Renewable energy projects are being developed in tandem with natural gas fields to meet national needs

Mauritania’s energy sector is led by the Ministry of Petroleum, Mines and Energy (MPME), which has the primary objectives of boosting equal access to energy, developing low-carbon solutions, and positioning the sector as an engine of growth and job creation. The Regulatory Authority issues licences and ensures adherence to the 2001 Electrical Code, while the state-owned power utility, the Société Mauritanienne d’Electricité (SOMELEC), is in charge of the electricity segment. It has plans to separate production and transport from distribution and marketing, and reform the segment to attract independent power producers.


Mauritania’s electricity grid is largely powered by fossil fuels, predominantly fuel oil and gasoil, with increasing diversification into solar, wind and hydropower. Biomass, primarily charcoal and wood, is important for household energy and cooking.

Under the IMF-backed national development plan, the Strategy for Accelerated Growth and Shared Prosperity 2016-30, the government seeks to alleviate poverty by raising investment in renewables and expanding electricity access to 100% of the population by 2030, up from about 46% in 2019. SOMELEC sought to raise renewables’ share of the energy mix to 60% by the end of 2021, while also developing the transmission network and grid connections with other countries to allow for energy trading. As of 2019 the share of electricity generated from renewable sources – namely, hydropower, solar and wind energy – stood at 52% of the mix, up from 14% in 2000. Imported hydropower from installations along the Senegal River contributed to that source’s share of the mix overtaking gas in 2019.
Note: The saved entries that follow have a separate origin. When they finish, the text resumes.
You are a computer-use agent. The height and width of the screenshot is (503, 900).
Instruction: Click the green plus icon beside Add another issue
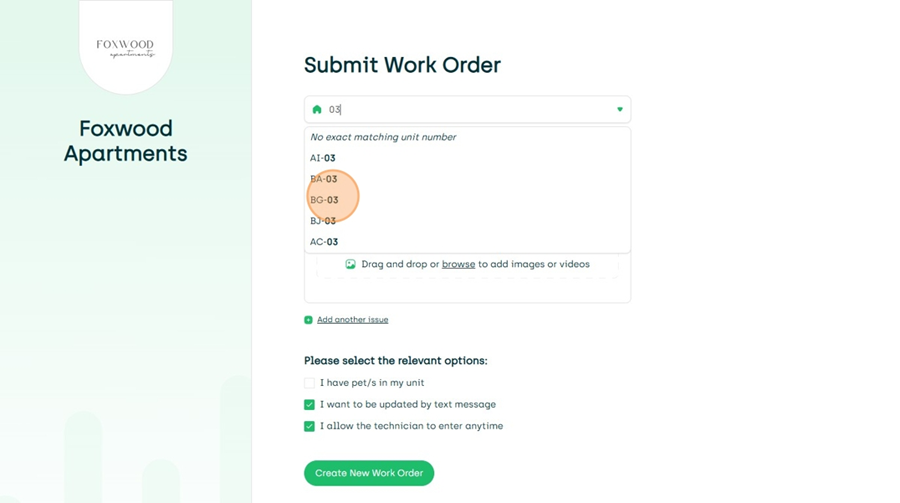tap(308, 320)
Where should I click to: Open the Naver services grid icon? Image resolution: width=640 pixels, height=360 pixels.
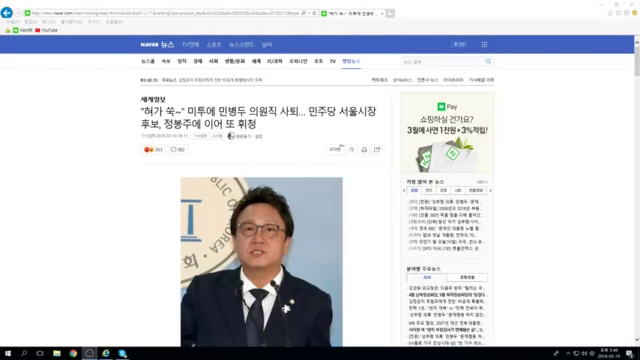[x=484, y=44]

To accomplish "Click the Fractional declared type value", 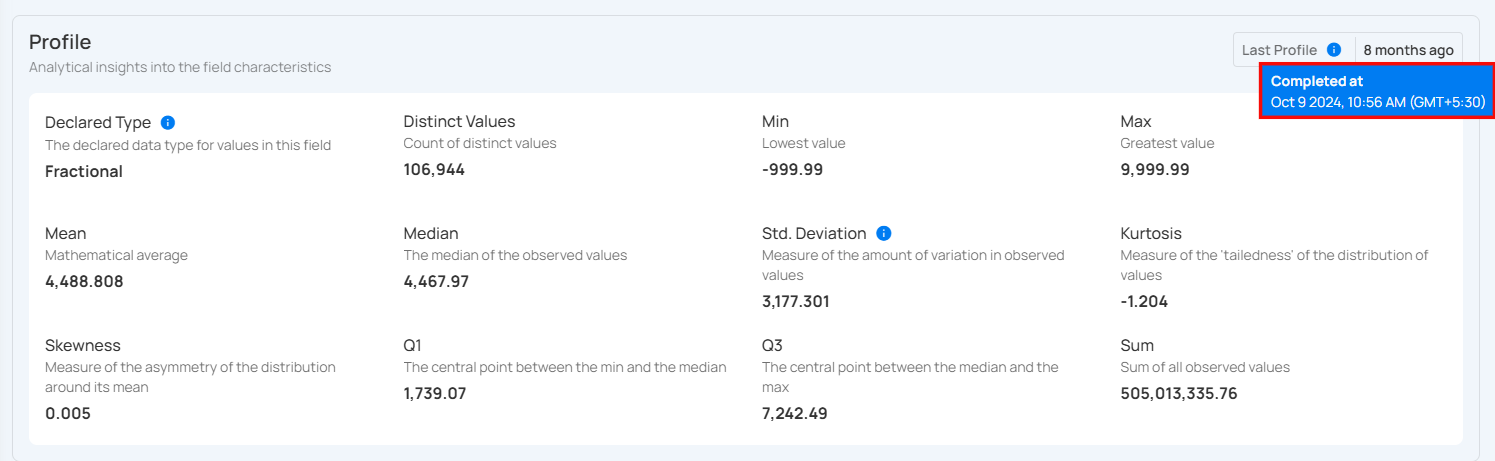I will pyautogui.click(x=84, y=172).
In July 2021 the African Development Bank approved a $6m grant to kick off the first phase of the Desert to Power West Africa Regional Energy Programme. The West African Power Pool will use the funds to conduct pre-feasibility studies for the construction of the Sahel Transmission Backbone, which will connect solar parks in Burkina Faso, Chad, Mali, Mauritania and Niger. As it stands, the 15-MW Sheikh Zayed Solar Power Plant in Nouakchott is the centrepiece of Mauritania’s solar energy segment, connecting 10,000 homes with power.
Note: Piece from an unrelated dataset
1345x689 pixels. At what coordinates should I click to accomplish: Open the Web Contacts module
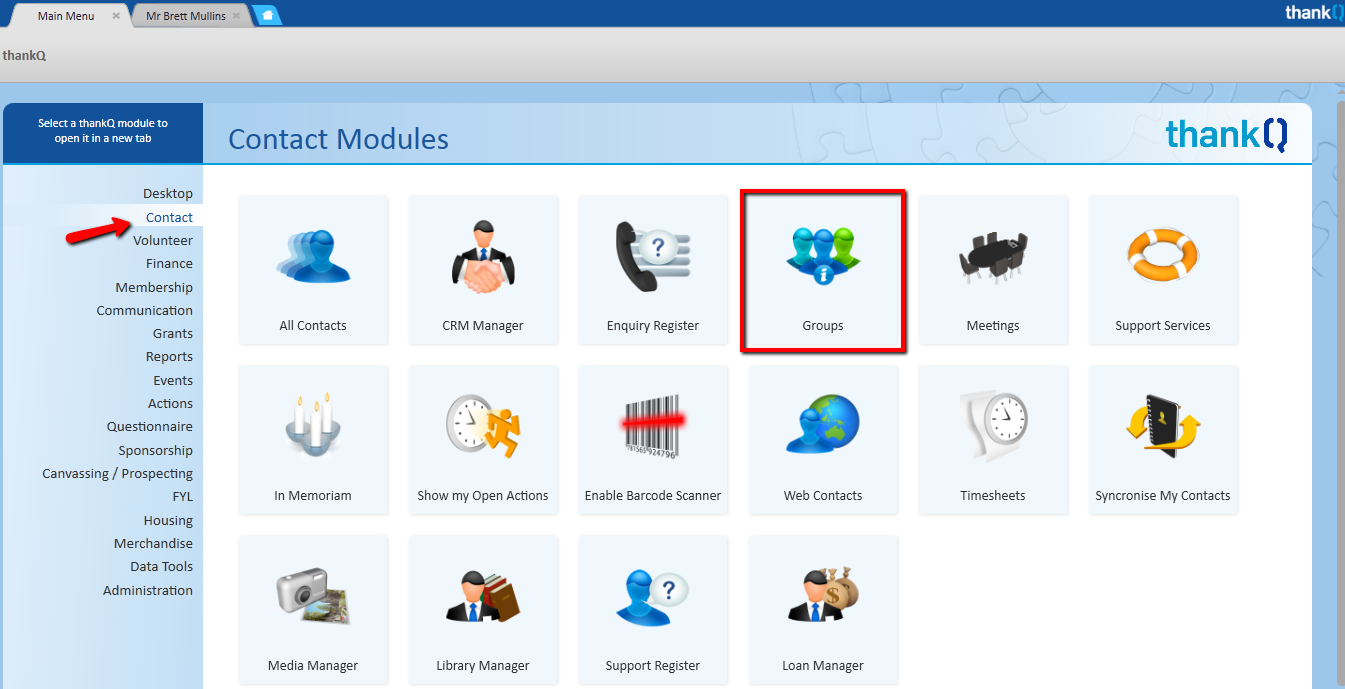822,438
Meanwhile, the country’s first major wind farm, a 30-MW facility outside of Nouakchott built by Spanish firm Elecnor, has been operational since 2014 and generating carbon credits since 2018. A second farm in Boulenouar, where Elecnor is partnering with Siemens-Gamesa Renewable Energy to build a 100-MW facility, was in its final phase of development in 2021.

Mauritania is seeking to capitalise on its geographical position and renewable energy resources to launch large-scale green hydrogen projects. In May 2021 the government and US renewables company CWP Global agreed to build a 30-GW wind and solar power facility in the northern part of Mauritania, where the power is intended to create green hydrogen for worldwide export. In September of the same year Chariot, an Africa-based energy company, signed a memorandum of understanding with the government to explore a $3.5bn green hydrogen project that includes two onshore solar licences and an offshore wind element.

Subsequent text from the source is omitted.